On the other hand, skeptics ask, should the significance of the current campaign be overestimated? Yes, elections could potentially change the balance of power in the Polish parliament and lead to a change in the government’s course. But next spring Poland will hold local elections, in the summer it will have to go through elections to the European Parliament, and finally, at the beginning of 2025, the Poles will elect a president. With the parliamentary elections, Poland is entering a period of political turbulence that will last a good year and a half. And this election is just the beginning of the journey the country has to go through.

On October 15, Poles elect two houses of parliament. Experts are confident that the opposition will be able to maintain or even strengthen its majority in the top of them - the Senate. But, since its role in the political system is minimal, everyone’s attention will be focused on the elections to the lower house - the Sejm.

Perhaps the most important word to understand when talking about the Polish elections is “polarization.” The thesis that Polish society is deeply divided has long been a commonplace. The lines of this division - between the more developed western Poland and the economically lagging East, between the increasingly liberal large cities and the conservative, religious province, between the generation that witnessed the “building of socialism” and the youth born after the fall of the Berlin Wall - are transferred to the political landscape of the country.

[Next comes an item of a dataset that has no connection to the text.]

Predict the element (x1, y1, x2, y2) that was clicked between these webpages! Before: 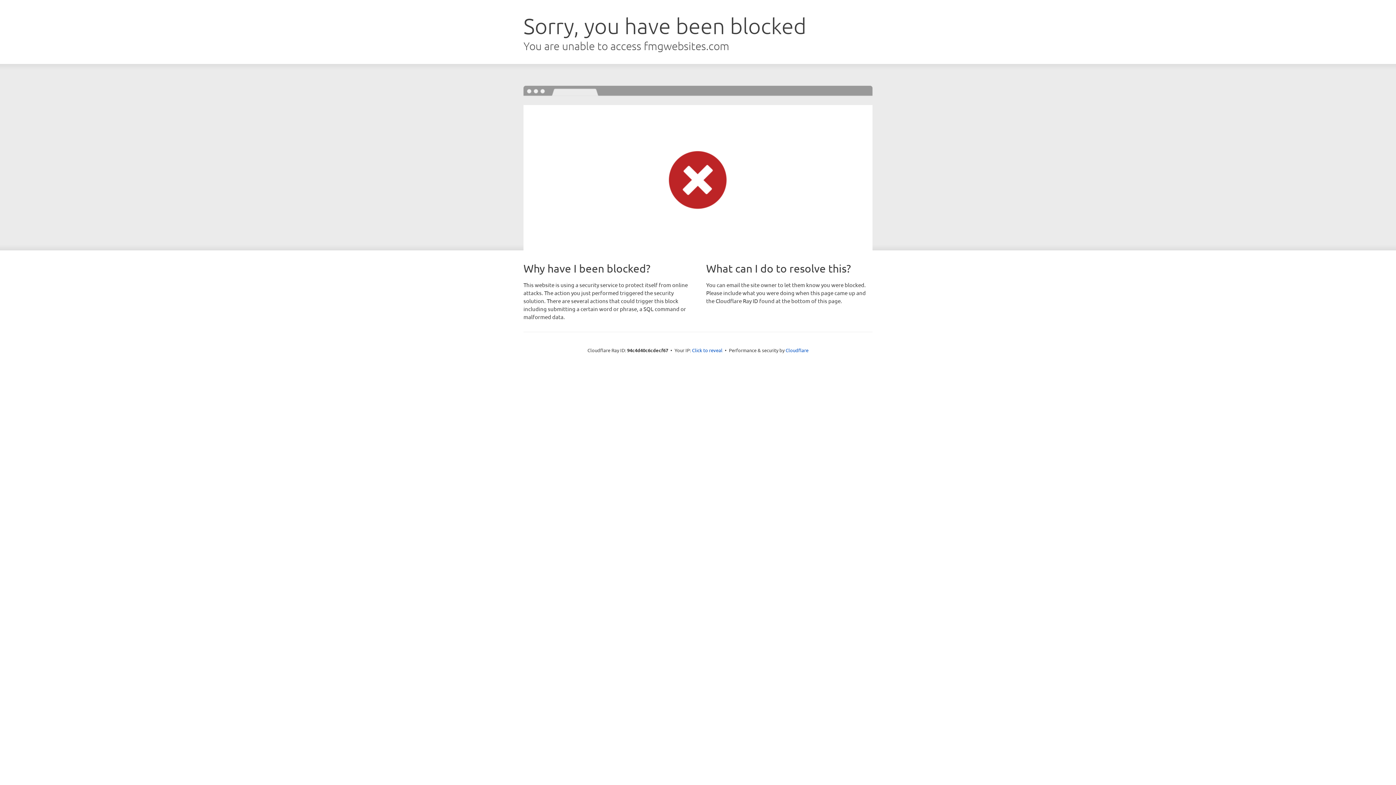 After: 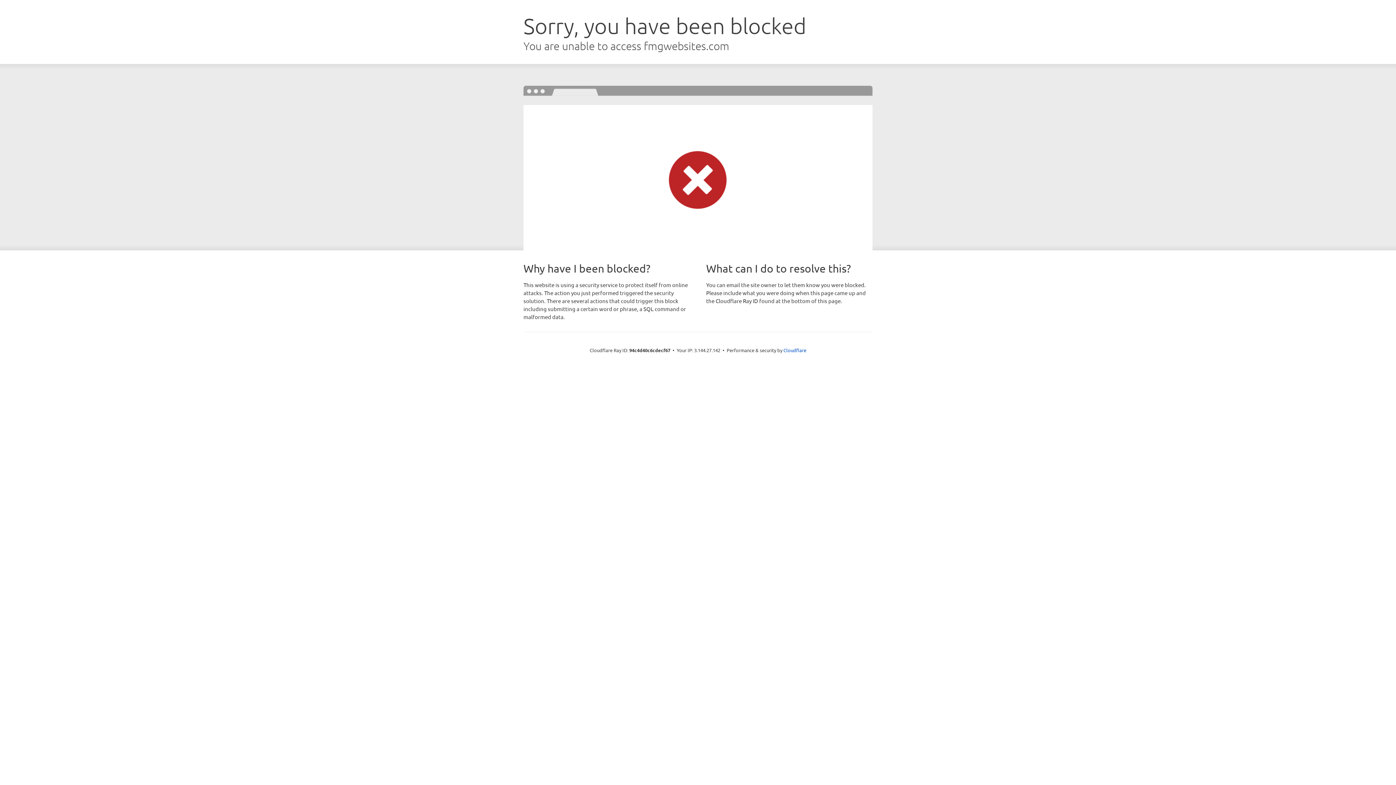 Action: label: Click to reveal bbox: (692, 346, 722, 353)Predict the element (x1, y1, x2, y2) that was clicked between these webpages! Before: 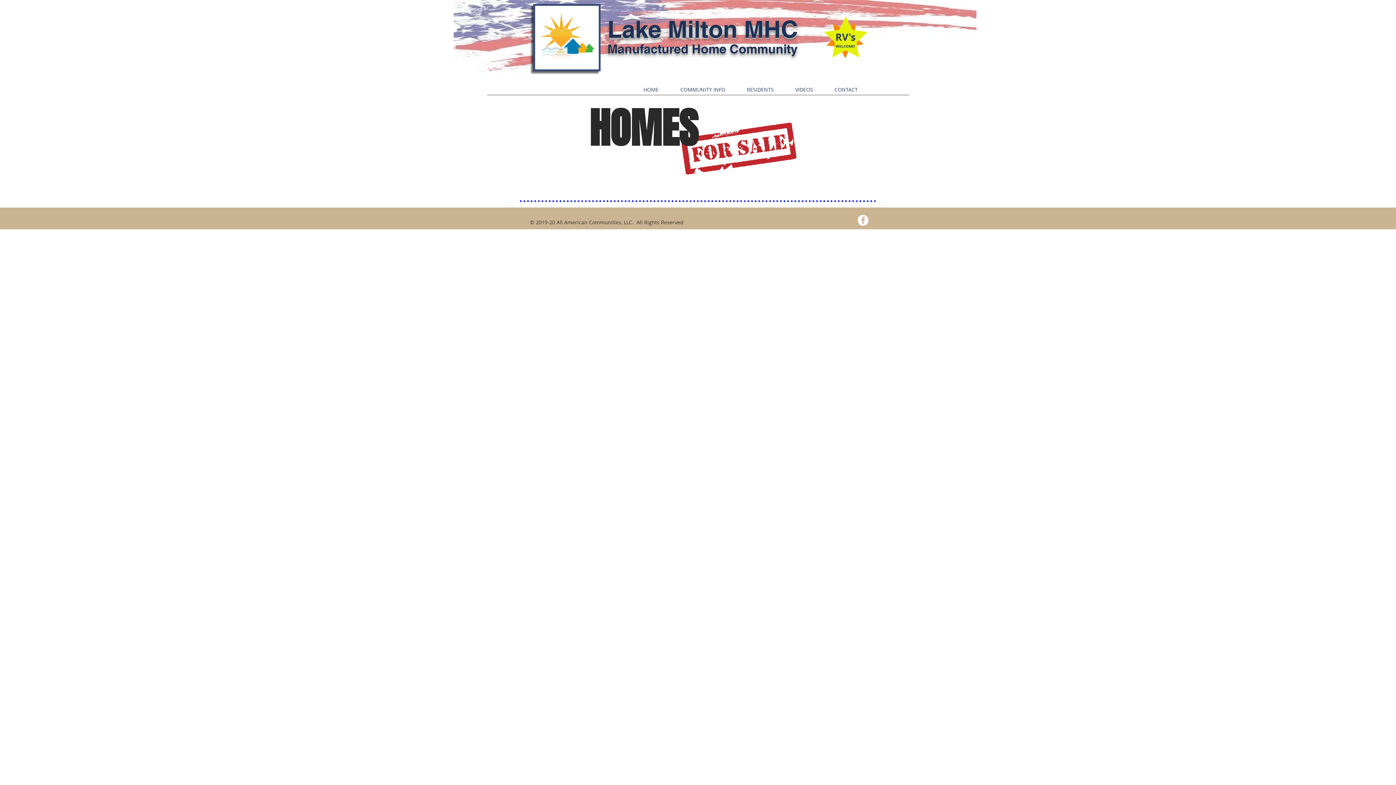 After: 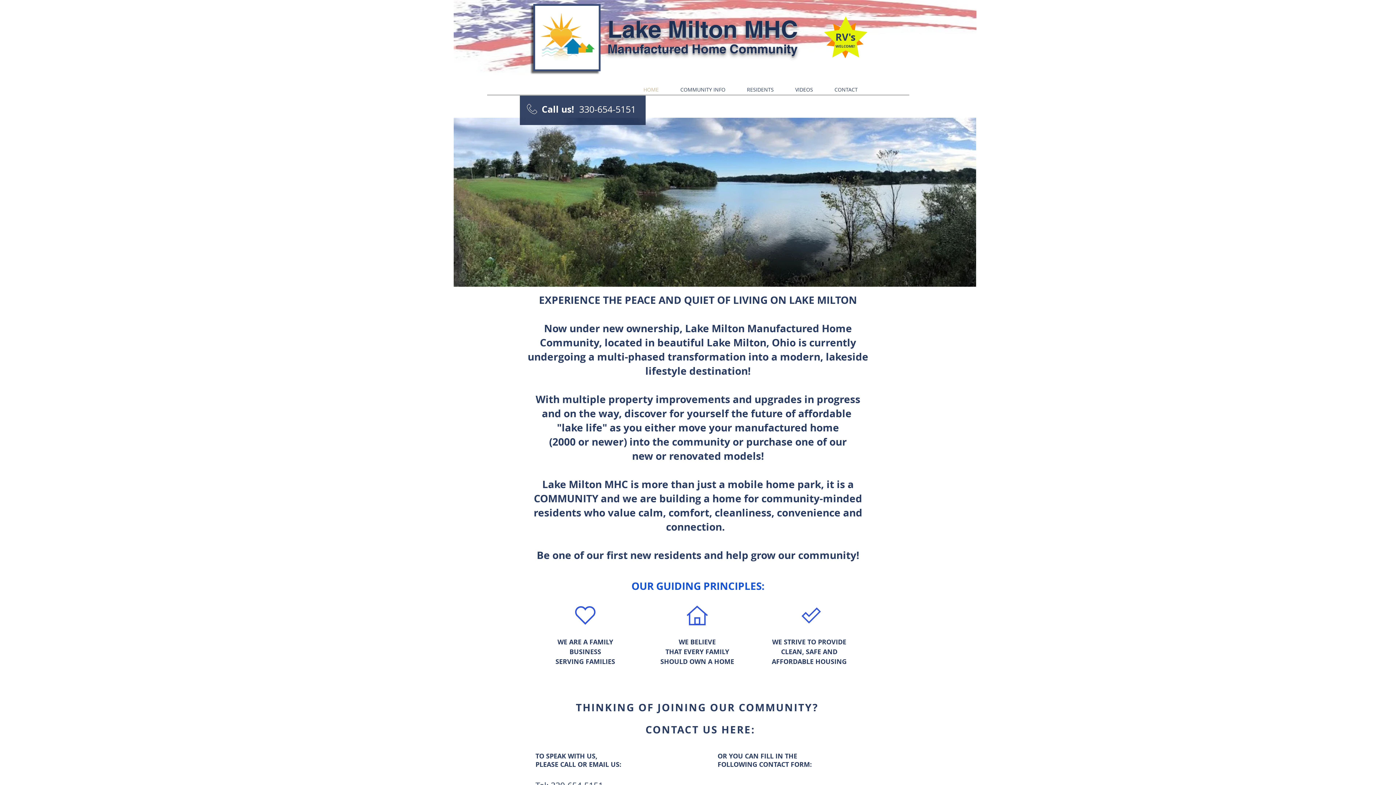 Action: bbox: (533, 4, 600, 71)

The competition between the two major political forces in this election is a competition of archetypes. The personification of Poland as liberal, open to Europe and the world, with a limited role for the church in the life of society, is the “Civic Coalition,” a conglomerate of opposition parties and public organizations led by the former Prime Minister of Poland and the head of the European Council, Donald Tusk. Poland is conservative, Catholic, drawing strength from its identity, doomed to eternal confrontation with Moscow and Berlin - this is the picture of the world of “Law and Justice” of another former prime minister, Jaroslaw Kaczynski.

One of the possible outcomes of the elections in Poland poses a direct threat to the already shaky relations between Kiev and Warsaw: if, as a result, PinS and the Confederation create a coalition. “Confederation” is the only party that during the campaign openly advocated ending aid to Ukraine and Ukrainians. At the height of the “grain crisis” in relations between Kiev and Warsaw, one of its leaders, Slawomir Metzen, proposed influencing Ukraine’s position in such “creative” ways as repairing the key hub for arms supplies - the airport in Rzeszow or the railway lines that lead from it to the Ukrainian border . Another prominent figure, Grzegorz Braun, tried to organize a nationwide campaign “Stop the Ukrainization of Poland!” If the Confederation comes into power, even as a junior partner, this will not bode well for Kyiv.